§ **DATA IN THIS EXERCISE**:
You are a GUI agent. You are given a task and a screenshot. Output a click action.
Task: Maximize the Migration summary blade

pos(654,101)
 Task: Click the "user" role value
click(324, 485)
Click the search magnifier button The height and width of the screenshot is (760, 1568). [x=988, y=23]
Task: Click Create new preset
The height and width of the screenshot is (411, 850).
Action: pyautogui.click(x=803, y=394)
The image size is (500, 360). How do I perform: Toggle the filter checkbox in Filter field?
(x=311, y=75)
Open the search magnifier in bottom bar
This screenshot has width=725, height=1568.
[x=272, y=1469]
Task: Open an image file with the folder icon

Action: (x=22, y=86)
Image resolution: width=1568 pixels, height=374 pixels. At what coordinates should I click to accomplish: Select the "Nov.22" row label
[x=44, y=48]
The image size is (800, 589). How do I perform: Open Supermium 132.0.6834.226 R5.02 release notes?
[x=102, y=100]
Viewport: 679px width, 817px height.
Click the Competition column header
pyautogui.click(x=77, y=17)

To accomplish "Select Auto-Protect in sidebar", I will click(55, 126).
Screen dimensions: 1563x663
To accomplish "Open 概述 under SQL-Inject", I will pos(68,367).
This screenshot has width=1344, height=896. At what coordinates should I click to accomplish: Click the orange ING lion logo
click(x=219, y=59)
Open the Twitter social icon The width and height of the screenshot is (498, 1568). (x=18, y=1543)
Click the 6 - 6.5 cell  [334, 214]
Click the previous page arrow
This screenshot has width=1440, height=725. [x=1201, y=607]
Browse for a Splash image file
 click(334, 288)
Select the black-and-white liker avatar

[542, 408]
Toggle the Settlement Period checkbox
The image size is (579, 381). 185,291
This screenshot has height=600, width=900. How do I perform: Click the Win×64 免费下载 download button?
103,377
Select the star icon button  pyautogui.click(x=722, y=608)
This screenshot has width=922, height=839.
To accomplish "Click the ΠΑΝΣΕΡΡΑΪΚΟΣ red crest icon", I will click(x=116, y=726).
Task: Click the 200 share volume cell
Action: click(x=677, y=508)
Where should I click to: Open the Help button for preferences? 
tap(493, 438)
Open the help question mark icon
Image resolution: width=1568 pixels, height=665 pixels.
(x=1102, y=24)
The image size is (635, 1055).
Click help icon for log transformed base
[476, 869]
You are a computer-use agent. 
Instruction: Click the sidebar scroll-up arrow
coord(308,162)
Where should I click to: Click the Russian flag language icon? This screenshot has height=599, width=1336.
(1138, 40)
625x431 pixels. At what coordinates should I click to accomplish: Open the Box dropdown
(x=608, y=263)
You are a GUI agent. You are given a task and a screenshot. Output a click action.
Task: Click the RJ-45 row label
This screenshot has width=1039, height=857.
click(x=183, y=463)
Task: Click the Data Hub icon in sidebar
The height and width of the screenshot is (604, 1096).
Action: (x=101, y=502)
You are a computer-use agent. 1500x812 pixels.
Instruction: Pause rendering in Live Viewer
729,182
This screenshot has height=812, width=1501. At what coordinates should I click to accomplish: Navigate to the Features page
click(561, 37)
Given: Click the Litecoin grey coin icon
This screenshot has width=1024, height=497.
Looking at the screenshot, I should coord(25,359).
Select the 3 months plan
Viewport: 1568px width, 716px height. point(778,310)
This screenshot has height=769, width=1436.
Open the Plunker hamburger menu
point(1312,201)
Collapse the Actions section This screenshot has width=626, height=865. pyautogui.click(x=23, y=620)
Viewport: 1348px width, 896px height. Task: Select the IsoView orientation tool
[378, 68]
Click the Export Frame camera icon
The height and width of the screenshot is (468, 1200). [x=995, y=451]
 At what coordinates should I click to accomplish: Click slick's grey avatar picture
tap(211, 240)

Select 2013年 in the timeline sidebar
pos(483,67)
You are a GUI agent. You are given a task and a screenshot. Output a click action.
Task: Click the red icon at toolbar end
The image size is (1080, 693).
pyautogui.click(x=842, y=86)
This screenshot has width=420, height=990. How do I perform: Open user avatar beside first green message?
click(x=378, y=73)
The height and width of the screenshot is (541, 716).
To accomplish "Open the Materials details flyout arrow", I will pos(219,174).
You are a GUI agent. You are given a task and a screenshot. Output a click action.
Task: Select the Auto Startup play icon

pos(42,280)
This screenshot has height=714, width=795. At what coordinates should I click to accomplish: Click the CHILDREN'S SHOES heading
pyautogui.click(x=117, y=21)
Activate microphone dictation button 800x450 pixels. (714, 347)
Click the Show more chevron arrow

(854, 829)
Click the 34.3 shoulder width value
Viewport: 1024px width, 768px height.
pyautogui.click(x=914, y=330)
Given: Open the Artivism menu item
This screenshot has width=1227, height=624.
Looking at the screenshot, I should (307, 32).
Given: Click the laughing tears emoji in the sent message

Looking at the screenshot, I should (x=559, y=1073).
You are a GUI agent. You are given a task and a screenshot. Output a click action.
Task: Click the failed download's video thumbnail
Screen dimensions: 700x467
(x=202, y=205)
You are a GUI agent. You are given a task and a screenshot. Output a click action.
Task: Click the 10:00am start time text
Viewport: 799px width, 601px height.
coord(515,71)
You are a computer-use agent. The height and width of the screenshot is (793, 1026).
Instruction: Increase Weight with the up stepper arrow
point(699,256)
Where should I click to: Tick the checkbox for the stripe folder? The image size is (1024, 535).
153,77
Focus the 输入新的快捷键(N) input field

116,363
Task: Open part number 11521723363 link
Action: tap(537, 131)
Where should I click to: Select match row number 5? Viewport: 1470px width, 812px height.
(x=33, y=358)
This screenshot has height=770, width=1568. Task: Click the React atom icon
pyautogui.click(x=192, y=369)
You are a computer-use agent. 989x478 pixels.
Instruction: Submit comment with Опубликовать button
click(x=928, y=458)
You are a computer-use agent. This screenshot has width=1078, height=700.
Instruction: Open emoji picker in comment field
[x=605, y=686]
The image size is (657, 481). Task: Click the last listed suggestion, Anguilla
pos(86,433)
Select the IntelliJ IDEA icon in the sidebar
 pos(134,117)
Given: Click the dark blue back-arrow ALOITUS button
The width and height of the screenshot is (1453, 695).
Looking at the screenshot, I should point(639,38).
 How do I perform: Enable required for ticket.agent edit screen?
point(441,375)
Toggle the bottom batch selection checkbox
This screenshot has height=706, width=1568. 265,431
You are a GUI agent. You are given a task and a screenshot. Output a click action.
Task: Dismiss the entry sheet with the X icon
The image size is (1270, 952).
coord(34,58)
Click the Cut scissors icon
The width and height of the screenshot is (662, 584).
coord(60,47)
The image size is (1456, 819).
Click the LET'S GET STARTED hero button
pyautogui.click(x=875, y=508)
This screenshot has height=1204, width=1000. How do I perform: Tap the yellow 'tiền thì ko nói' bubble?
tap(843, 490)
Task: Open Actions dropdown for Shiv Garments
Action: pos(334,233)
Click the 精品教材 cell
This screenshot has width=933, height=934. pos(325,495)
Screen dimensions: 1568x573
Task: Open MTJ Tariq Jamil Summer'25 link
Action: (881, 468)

§ **WHAT IS EXPECTED**:
Show every line of the records above that contains the word "computer".

§ **TASK RESPONSE**:
You are a computer-use agent. 
You are a computer-use agent. 1500x812 pixels.
You are a computer-use agent. The height and width of the screenshot is (793, 1026).
You are a computer-use agent. 989x478 pixels.
You are a computer-use agent. This screenshot has width=1078, height=700.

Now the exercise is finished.